## Task requirements
Render the records as a JSON list of strings, one string per line and with blank lines omitted, running from the start of the records through the line that contains "pos(943,249)", both ends included.

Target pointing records
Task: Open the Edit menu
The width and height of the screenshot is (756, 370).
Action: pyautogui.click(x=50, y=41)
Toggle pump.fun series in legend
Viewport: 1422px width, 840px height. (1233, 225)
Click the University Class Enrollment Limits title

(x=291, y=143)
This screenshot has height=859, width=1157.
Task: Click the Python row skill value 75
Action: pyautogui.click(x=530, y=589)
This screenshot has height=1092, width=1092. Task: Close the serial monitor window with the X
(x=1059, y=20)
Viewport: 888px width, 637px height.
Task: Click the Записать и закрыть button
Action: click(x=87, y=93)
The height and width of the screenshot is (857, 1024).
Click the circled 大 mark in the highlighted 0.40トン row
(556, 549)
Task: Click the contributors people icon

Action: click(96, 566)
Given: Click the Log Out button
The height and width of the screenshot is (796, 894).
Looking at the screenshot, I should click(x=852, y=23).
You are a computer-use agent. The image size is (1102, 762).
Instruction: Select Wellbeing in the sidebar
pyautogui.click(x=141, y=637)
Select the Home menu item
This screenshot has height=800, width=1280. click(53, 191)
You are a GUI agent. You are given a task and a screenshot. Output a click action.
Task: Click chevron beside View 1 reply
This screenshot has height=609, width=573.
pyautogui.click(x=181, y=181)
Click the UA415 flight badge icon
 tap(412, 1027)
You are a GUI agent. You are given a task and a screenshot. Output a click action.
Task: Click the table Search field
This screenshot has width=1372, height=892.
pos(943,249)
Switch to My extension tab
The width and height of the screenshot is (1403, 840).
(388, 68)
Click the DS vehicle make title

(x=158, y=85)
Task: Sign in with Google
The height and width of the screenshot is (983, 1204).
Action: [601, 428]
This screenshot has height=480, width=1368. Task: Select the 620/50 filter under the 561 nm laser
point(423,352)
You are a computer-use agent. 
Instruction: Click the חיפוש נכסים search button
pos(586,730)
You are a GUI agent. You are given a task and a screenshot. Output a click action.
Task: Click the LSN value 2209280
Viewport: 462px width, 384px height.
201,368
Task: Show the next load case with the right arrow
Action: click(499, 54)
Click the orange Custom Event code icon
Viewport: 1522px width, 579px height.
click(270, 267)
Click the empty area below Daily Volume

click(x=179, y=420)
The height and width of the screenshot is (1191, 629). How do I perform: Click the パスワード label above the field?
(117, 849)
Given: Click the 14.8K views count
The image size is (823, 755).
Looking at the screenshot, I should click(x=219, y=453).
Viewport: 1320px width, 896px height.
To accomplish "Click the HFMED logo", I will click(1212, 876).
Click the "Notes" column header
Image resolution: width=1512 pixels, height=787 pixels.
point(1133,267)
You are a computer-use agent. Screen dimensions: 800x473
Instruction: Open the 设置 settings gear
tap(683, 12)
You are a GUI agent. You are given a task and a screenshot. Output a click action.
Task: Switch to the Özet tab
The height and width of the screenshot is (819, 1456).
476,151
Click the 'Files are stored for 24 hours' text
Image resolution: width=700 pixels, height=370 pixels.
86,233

## Output
[
  "Task: Open the Edit menu",
  "The width and height of the screenshot is (756, 370).",
  "Action: pyautogui.click(x=50, y=41)",
  "Toggle pump.fun series in legend",
  "Viewport: 1422px width, 840px height. (1233, 225)",
  "Click the University Class Enrollment Limits title",
  "(x=291, y=143)",
  "This screenshot has height=859, width=1157.",
  "Task: Click the Python row skill value 75",
  "Action: pyautogui.click(x=530, y=589)",
  "This screenshot has height=1092, width=1092. Task: Close the serial monitor window with the X",
  "(x=1059, y=20)",
  "Viewport: 888px width, 637px height.",
  "Task: Click the Записать и закрыть button",
  "Action: click(x=87, y=93)",
  "The height and width of the screenshot is (857, 1024).",
  "Click the circled 大 mark in the highlighted 0.40トン row",
  "(556, 549)",
  "Task: Click the contributors people icon",
  "Action: click(96, 566)",
  "Given: Click the Log Out button",
  "The height and width of the screenshot is (796, 894).",
  "Looking at the screenshot, I should click(x=852, y=23).",
  "You are a computer-use agent. The image size is (1102, 762).",
  "Instruction: Select Wellbeing in the sidebar",
  "pyautogui.click(x=141, y=637)",
  "Select the Home menu item",
  "This screenshot has height=800, width=1280. click(53, 191)",
  "You are a GUI agent. You are given a task and a screenshot. Output a click action.",
  "Task: Click chevron beside View 1 reply",
  "This screenshot has height=609, width=573.",
  "pyautogui.click(x=181, y=181)",
  "Click the UA415 flight badge icon",
  " tap(412, 1027)",
  "You are a GUI agent. You are given a task and a screenshot. Output a click action.",
  "Task: Click the table Search field",
  "This screenshot has width=1372, height=892.",
  "pos(943,249)"
]